%%

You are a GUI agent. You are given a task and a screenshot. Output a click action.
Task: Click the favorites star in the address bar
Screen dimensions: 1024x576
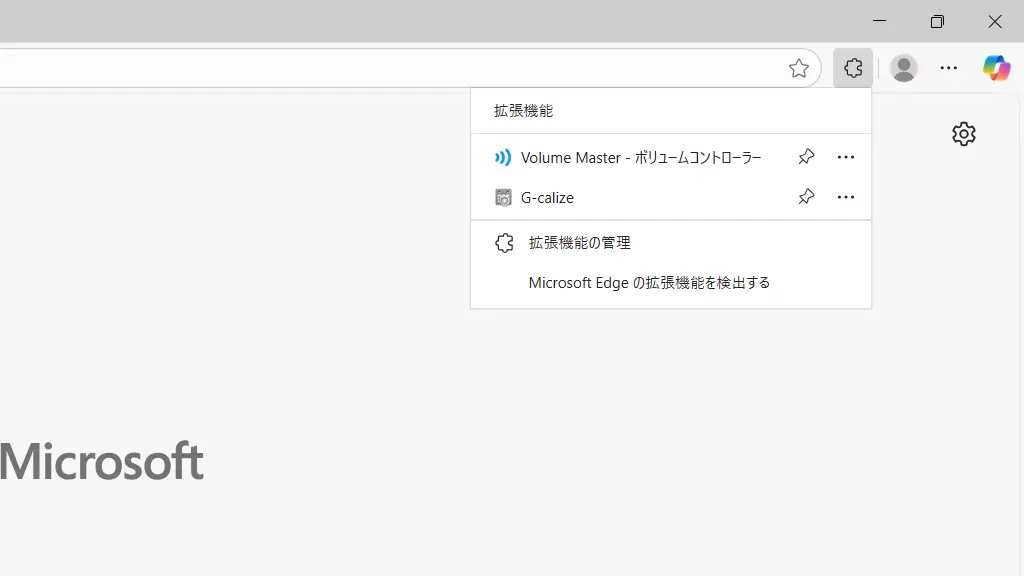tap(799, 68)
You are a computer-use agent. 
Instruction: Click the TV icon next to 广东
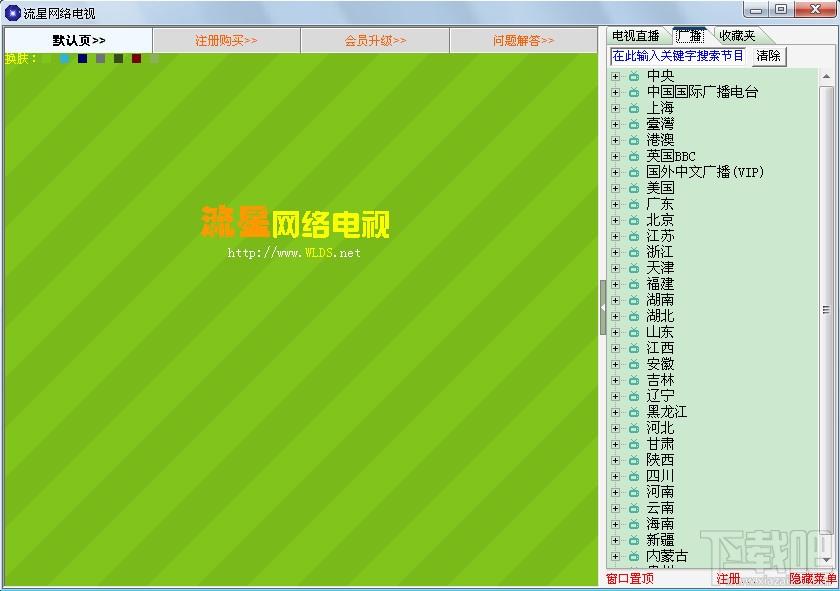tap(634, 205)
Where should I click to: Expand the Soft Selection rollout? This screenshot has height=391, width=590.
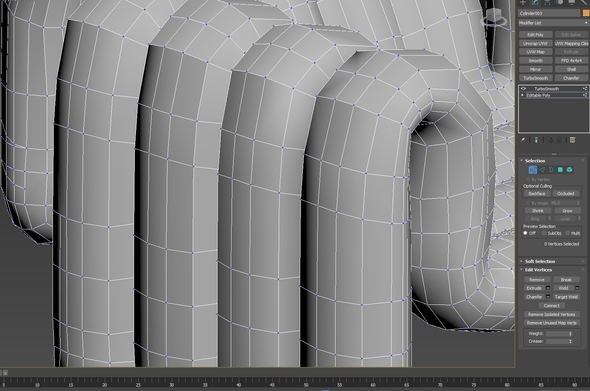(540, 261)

%%
%%

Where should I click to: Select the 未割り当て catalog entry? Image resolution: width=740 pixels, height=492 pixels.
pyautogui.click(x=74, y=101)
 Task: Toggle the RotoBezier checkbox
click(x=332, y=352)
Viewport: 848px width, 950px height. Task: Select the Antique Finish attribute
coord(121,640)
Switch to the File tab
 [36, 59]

%%

Among the lines above, find those carrying the word "agent" and copy them out.

*Answer to the exercise*.
You are a GUI agent. You are given a task and a screenshot. Output a click action.
You are a computer-use agent. 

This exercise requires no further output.